Do not blur polish-and-patina finishing with furnace densification. One changes surface appearance on a polymer composite, and the other changes the material state of a bound-metal feedstock. [11] [17]

Conductivity & resistivity – answering “is copper filament conductive?” without the trap

If there is no measured resistivity or conductivity value, do not call the filament conductive. [3] ASTM D257 covers DC resistance or conductance of insulating materials and explicitly points users to ASTM D4496 for moderately conductive materials, while metallic conductor materials belong in a different measurement context such as ASTM B193. [2] [3] [4] For polymer composites, Ω·cm or Ω·m is usually the clearest way to describe electrical behavior; for sintered metal parts, you will also see S/m or %IACS. [3] [4] [25]

Decorative copper-fill products in this article are not the conductive category. colorFabb says its copperFill is not conductive. [8] Protopasta says its copper HTPLA does not contain enough copper to be electrically conductive, sintered, or plated. [11] A conductive composite example does exist, but the only responsible way to discuss it is by citing measured values and stage labels. Multi3D’s FAQ reports an average resistivity of 0.006 Ω·cm using its described measurement method, while Uffelmann et al. reported 0.033 Ω·cm and 5.59 × 10^-3 %IACS for Electrifi in a printed-study-specimen context. [19] [21] Those two values are not interchangeable, and the difference is a good reminder that geometry, print path, and test setup matter. [3] [19] [21] More broadly, Podsiadły et al. showed that an ABS/Cu composite at 84.6 wt% Cu could reach 0.156 × 10^-5 Ω·m in a study specimen, which is very different from decorative metal-filled PLA behavior. [20]

Bound-metal copper conductivity belongs to the sintered-part stage, not the filament or as-built green-part stage. Uffelmann et al. reported Filamet Copper as not conductive in the as-built state, but after debinding and sintering they measured 45.84 %IACS and 3.77 × 10^-6 Ω·cm. [21] Schüßler et al. showed why atmosphere matters by linking conductivity improvement to the reduction of copper oxides by hydrogen in forming gas, reporting 95.7% density and 96% IACS for one filament after forming-gas sintering. [24] Cañadilla et al. reported up to 48 × 10^6 S/m, about 82% IACS, for MEAM copper parts in another sintered route. [25] In other words, the question is not “is copper filament conductive?” in the abstract, but “which copper filament, measured at which stage, under which process?” [3] [21] [24] Geometry and anisotropy matter throughout. ASTM D4496 explicitly notes that anisotropy can be important, and printed parts can measure differently along or across the printed path. [3]
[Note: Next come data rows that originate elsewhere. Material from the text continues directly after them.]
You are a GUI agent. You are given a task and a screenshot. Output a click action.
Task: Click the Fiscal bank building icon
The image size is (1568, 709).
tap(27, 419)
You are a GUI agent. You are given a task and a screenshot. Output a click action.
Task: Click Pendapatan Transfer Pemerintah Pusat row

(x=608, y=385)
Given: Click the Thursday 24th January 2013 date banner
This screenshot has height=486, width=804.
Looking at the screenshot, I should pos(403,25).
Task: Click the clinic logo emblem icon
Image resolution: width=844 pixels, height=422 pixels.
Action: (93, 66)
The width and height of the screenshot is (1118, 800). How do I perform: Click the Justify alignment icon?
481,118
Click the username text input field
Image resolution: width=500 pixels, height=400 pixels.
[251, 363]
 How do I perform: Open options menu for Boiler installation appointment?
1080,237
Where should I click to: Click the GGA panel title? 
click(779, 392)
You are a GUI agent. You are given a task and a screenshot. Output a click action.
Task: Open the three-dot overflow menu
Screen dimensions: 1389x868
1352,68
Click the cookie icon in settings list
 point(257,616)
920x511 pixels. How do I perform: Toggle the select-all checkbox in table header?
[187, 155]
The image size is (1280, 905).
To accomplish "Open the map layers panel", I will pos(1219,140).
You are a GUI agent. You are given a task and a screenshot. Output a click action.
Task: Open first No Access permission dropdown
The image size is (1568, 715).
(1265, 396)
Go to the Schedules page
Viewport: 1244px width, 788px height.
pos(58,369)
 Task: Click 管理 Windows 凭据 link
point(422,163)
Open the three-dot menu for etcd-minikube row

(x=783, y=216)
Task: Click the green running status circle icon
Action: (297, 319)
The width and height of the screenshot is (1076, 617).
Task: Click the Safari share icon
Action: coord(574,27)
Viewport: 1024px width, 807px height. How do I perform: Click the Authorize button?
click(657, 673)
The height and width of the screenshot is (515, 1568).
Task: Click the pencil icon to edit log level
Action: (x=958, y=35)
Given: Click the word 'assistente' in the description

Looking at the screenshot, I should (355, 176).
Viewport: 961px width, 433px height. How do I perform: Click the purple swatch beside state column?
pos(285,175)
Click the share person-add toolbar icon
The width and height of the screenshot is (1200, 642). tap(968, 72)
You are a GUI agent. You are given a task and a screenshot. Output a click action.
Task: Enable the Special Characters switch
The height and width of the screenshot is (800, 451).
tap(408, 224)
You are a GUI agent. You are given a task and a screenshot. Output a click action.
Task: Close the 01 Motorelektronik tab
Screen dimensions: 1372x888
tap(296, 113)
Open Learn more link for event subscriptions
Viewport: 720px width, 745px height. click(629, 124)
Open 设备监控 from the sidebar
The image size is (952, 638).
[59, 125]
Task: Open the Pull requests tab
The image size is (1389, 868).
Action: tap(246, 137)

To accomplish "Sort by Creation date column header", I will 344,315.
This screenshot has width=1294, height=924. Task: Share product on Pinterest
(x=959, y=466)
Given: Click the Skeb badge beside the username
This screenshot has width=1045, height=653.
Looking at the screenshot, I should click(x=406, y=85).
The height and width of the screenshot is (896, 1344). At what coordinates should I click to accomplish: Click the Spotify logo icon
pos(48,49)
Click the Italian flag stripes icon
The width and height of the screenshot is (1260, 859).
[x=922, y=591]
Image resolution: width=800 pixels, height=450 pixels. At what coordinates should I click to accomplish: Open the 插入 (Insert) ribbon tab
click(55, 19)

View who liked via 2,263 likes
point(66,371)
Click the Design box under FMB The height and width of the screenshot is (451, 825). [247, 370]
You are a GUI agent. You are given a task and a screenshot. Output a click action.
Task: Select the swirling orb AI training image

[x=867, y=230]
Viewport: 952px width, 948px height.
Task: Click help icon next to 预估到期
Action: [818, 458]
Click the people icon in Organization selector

Density, metal loading, shrinkage, wear, strength – what the numbers actually mean

Density and metal loading only make sense when you label the stage. At the filament stage, colorFabb’s storefront lists 3.9 g/cm³ for copperFill, while its TDS lists 4 g/cm³ by ISO 1183. [6] [7] Protopasta’s SDS lists 60 wt% copper alloy, 39 wt% polylactide resin, and 1 wt% other polymers for its copper HTPLA. [12] TVF’s products table lists Copper Filamet at 86.0-90.7% load by mass and 4.50-5.00 g/cc filament density. [15] Those numbers are useful, but they do not describe a sintered copper part. [5] [15] Filament density measured with a plastics method and final metal density after debinding and sintering are not the same property. [5] [24] [25]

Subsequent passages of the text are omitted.